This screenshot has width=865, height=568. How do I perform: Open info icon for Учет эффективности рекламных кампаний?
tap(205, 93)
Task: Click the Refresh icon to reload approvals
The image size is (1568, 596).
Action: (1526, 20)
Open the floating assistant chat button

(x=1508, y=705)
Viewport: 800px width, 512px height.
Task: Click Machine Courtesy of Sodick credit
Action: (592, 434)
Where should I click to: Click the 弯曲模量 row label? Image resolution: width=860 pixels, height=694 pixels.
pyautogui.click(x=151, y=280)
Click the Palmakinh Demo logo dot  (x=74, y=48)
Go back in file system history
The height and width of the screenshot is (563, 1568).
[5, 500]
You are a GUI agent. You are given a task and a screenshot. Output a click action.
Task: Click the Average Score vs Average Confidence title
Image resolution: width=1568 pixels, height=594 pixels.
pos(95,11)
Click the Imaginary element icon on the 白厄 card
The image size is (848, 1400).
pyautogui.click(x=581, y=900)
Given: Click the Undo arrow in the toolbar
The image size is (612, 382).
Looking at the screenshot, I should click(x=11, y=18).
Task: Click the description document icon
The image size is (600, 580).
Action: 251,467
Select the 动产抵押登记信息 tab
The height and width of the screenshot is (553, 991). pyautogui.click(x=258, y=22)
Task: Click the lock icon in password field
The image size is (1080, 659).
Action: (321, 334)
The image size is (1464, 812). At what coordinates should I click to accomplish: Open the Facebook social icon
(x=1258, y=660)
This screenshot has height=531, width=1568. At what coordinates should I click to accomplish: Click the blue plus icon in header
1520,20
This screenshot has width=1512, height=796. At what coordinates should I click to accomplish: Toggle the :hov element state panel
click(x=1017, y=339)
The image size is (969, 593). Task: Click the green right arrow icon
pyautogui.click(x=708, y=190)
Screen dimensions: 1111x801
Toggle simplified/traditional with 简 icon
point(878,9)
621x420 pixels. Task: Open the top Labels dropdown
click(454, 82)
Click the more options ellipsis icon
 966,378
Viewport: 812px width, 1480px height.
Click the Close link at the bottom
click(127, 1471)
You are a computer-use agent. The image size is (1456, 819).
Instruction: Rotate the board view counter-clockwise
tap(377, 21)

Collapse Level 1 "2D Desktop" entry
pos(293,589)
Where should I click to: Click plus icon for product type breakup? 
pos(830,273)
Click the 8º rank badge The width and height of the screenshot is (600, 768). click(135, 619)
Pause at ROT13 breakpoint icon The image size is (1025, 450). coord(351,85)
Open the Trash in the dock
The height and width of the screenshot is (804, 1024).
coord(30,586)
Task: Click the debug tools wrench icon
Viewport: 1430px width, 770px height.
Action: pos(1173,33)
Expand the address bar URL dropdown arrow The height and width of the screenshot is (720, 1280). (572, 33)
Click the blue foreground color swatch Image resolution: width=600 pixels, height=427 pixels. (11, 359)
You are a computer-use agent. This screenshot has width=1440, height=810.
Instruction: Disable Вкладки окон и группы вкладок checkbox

## REQUIREMENT
Locate each line in the listing above that contains the word "size" and copy those lines, treating uppercase and lowercase letters as distinct.

## THE REPLY
The image size is (1568, 596).
The image size is (848, 1400).
The image size is (612, 382).
The image size is (600, 580).
The image size is (1080, 659).
The image size is (1464, 812). At what coordinates should I click to accomplish: Open the Facebook social icon
The image size is (969, 593). Task: Click the green right arrow icon
You are a computer-use agent. The image size is (1456, 819).
Pause at ROT13 breakpoint icon The image size is (1025, 450). coord(351,85)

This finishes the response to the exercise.